* **WRITTEN EXERCISE**
Copy every one of the records below word for word, and leave the pictures out of your copy.

* **GIVEN ENTRIES**

>> start

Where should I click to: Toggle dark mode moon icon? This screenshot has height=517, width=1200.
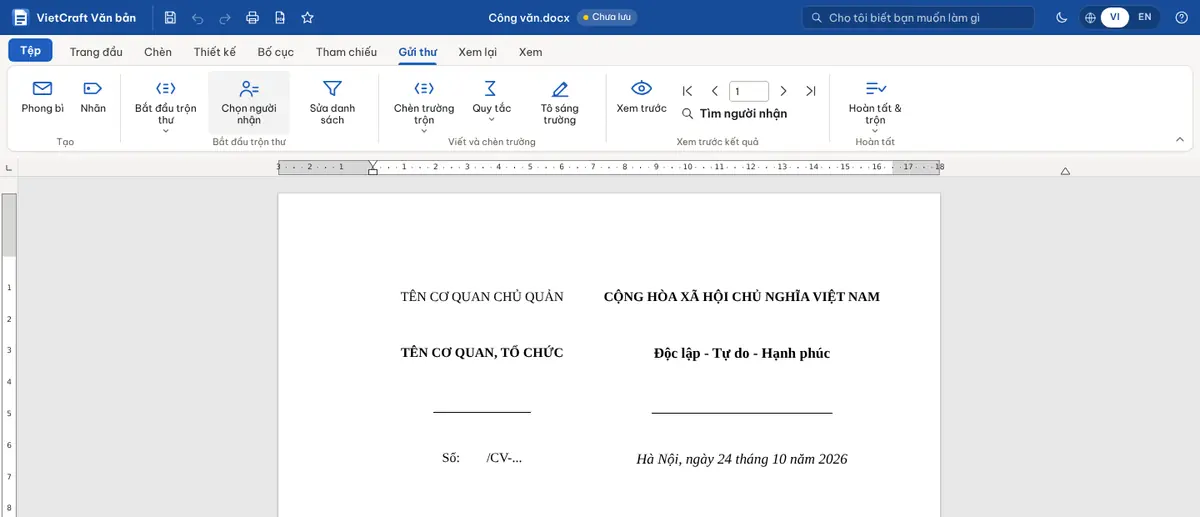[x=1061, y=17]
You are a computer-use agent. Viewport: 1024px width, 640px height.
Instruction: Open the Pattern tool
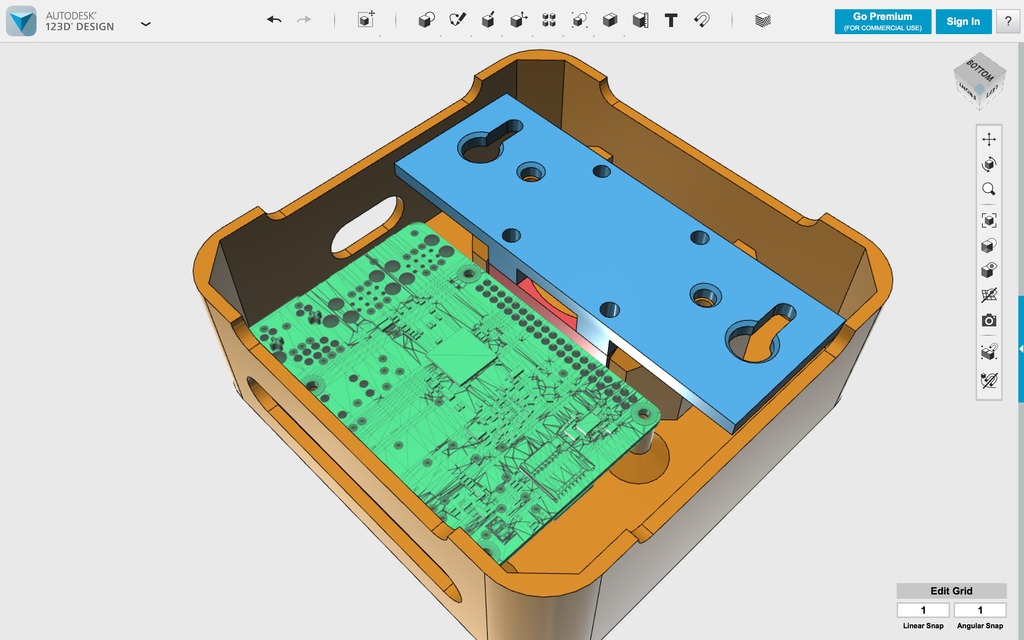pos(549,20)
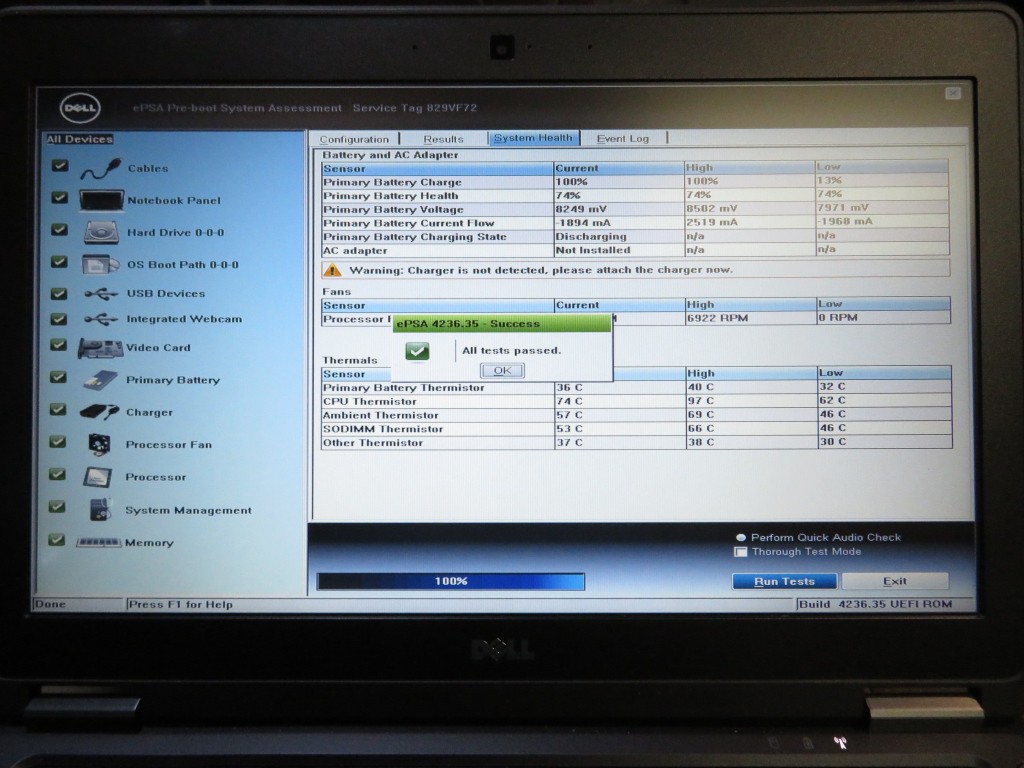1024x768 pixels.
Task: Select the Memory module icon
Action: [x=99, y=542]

>> end

* **THE OUTPUT**
Where should I click to: Toggle dark mode moon icon? This screenshot has height=517, width=1200.
[x=1061, y=17]
You are a computer-use agent. Viewport: 1024px width, 640px height.
Instruction: Open the Pattern tool
pos(549,20)
1024x768 pixels.
Task: Select the Memory module icon
Action: [x=99, y=542]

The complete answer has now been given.